QML-Essentials: 21 weeks of quantum machine learning, honestly graded

data science12 min read
← Back to Projects

A self-paced curriculum that ended with a working quantum autoencoder, four sub-projects of head-to-head comparison against classical baselines, and a clear-eyed view of what quantum ML can and cannot do at simulator scale today.

PythonPennyLaneQiskitPyTorchQuantum MLVQEQAOA

TL;DR. I taught myself quantum machine learning over ~21 weeks, building a working repo of 27 small experiments. The technical headline: a 16-parameter quantum model that compresses hydrogen-molecule states with 95% fidelity. The honest headline: across five head-to-head matchups against classical methods, quantum won two and classical won three. I kept both numbers in.

Where it begins. Two quantum bits start as zeros. After two simple operations, every measurement returns either "both zero" or "both one," never a mismatch. That linkage is entanglement. Running it 2,000 times and counting the outcomes is what turns it from a slogan into something a for loop can verify.

Quantum computers have spent ten years generating headlines and not very much shipping software. So when a friend asked me last summer whether quantum machine learning was real or hype, I realized I did not actually know. I have a physics background. I work as a machine learning engineer. The intersection of those two should have been my home turf. It was not.

So I set up an experiment of my own. Five months, 5 to 7 hours a week, two open laptops side by side. PennyLane on one (a Python framework that lets quantum circuits plug into PyTorch the way a regular neural network would), and Qiskit on the other (IBM's framework, the lingua franca of QML papers). Every week of the curriculum had to end with one runnable file that produced one verifiable number. If the number did not match the prediction, the file failed. If the file failed, the week did not count.

The discipline mattered. In week 11 I wrote what I thought was a working quantum chemistry simulation. The optimizer had silently converged to the wrong answer at every data point. The plotted curve looked fine at a glance: smooth, monotonic, the right general shape. The file would have shipped and I would have moved on. The numerical assertion at the bottom of the script (compare to a known reference value to within 1e-3 Hartree) was the only thing that flagged it. The bug was a subtle ordering issue in how I was constructing the Hamiltonian before passing it to the expectation routine. The plot-versus-assertion gap is the lesson. That kind of self-checking pattern is what I would recommend to anyone learning a field that makes pretty pictures easily and correct results rarely.

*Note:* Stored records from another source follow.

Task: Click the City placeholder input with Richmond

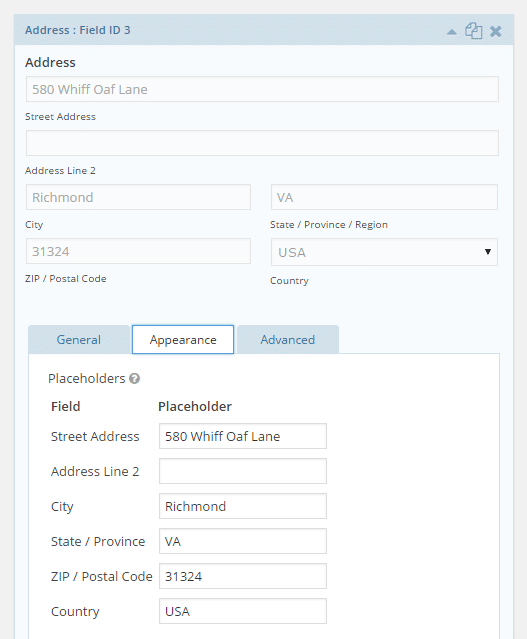Action: tap(243, 506)
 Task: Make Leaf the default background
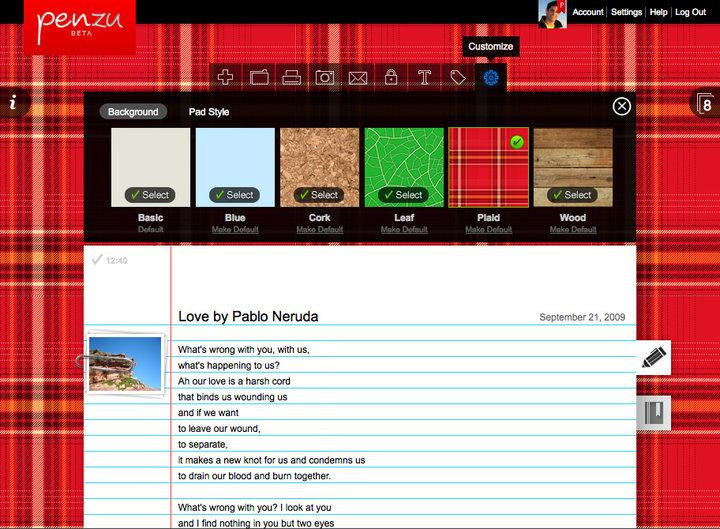[x=404, y=230]
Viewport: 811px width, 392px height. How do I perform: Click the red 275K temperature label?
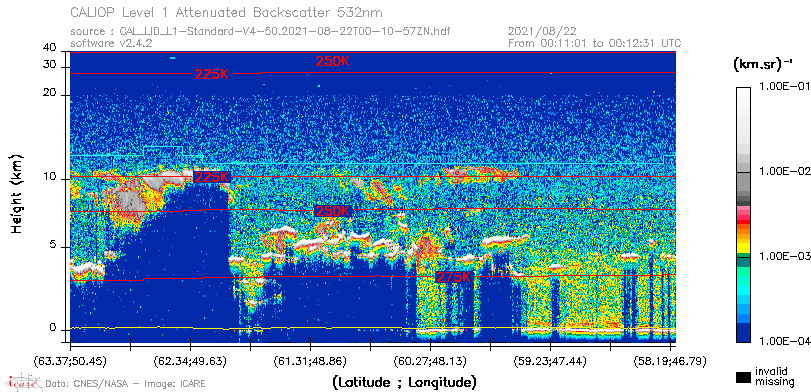454,277
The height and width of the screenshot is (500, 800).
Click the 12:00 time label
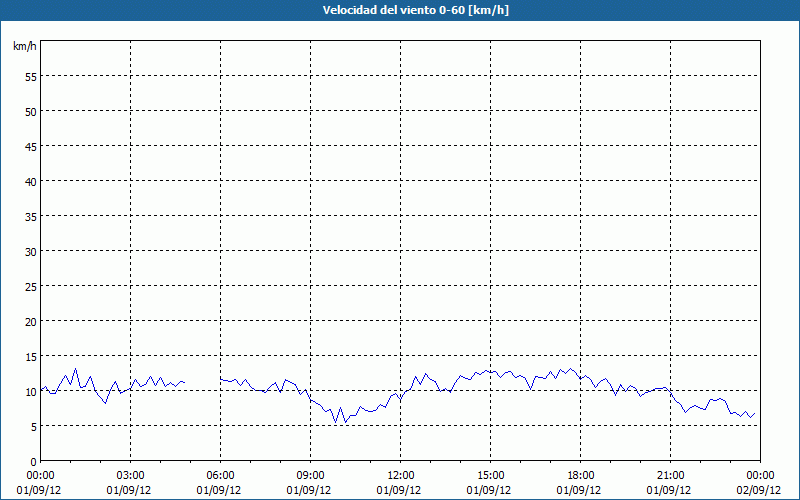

01. The shape of the project

I broke the work into three tiers, each building on the last. The structure was deliberate: learn to read circuits before trying to train them; train and benchmark them honestly before trying to do anything ambitious; finish with one end-to-end artifact that exercises every piece together.

TierLengthWhat it covered
I8 weeksLearn to read a quantum circuit. The fundamentals: single qubits, entangled pairs, measurement, the famous teleportation protocol, and three classic algorithms (Deutsch-Jozsa, Grover's search, the quantum Fourier transform). The week-8 final exam was rebuilding two of these from scratch, no notes.
II13 weeksTrain quantum models, then benchmark them honestly. Four sub-projects that span the field: simulating a hydrogen molecule, solving a small graph problem, classifying flowers, and using a quantum kernel for support vector machines. Capped with a measurement of the field's biggest open problem (the "barren plateau") and a head-to-head comparison against matched classical baselines on every task.
III6 weeksBuild one end-to-end thing. A quantum autoencoder: a tiny network that compresses quantum states the way JPEG compresses images, but with the data living natively on a quantum computer. 5 random seeds for reproducibility, a noise sweep that simulates real hardware imperfections, and matched classical autoencoder baselines.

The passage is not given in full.